Fig. 3. Cholesterol interleaflet distribution in model and cell membranes.

(A) Leaflet tension (differential stress) in the outer leaflet of simulated bilayers composed of POPS (PS), POPC and cholesterol (Chol) modeling various extents of PS and Chol flipping. Atomistic bilayers were constructed with the indicated percentage of PS lipids effectively flipped from the outer leaflet to the inner leaflet, and Chol molecules flopped from the inner to the outer leaflet (Table S3). Outer leaflet tension calculated from equilibrated lateral pressure distributions; inner leaflet is under an equal magnitude compression. (B) Cholesterol distribution in coarse-grained asymmetric bilayers composed of a fully saturated outer leaflet (DPPC) with fixed number of PLs opposing a highly unsaturated inner leaflet (DAPC) with varying PL abundance (Table S4).
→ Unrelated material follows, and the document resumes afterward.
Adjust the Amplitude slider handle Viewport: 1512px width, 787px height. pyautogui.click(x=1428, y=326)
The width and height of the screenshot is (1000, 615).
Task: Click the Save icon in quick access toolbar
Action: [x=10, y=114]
The fractional imbalance of DAPC-to-DPPC lipids goes from underpopulated DAPC leaflet (left) to underpopulated DPPC leaflet (right). Chol was initiated at 30 mol% in each leaflet. Simulations were run for 10 μs allowing Chol to equilibrate between the two leaflets; the equilibrated cholesterol concentrations in the outer leaflet are shown. Schematics of the equilibrated relative lipid distributions are shown for comparison. (C) Schematic illustration of experimental approach for measuring Chol interleaflet distribution in erythrocytes. Minor fraction (<10%) of cholesterol in the erythrocyte PM is exchanged with DHE. A quencher, Di4, is added externally leading to its insertion into the outer leaflet. The fraction of DHE fluorescence quenched by Di4 provides a readout of relative DHE residence in the exoplasmic leaflet. (D) DHE fluorescence in erythrocyte membranes as a function of Di4 concentration. Data shown for untreated cells and cells whose PM lipids were scrambled with 100 μM PMA. Representative images show binding of PS-marker Annexin V before (top) and after (bottom) PMA treatment. Average ± SD for 3 independent experiments.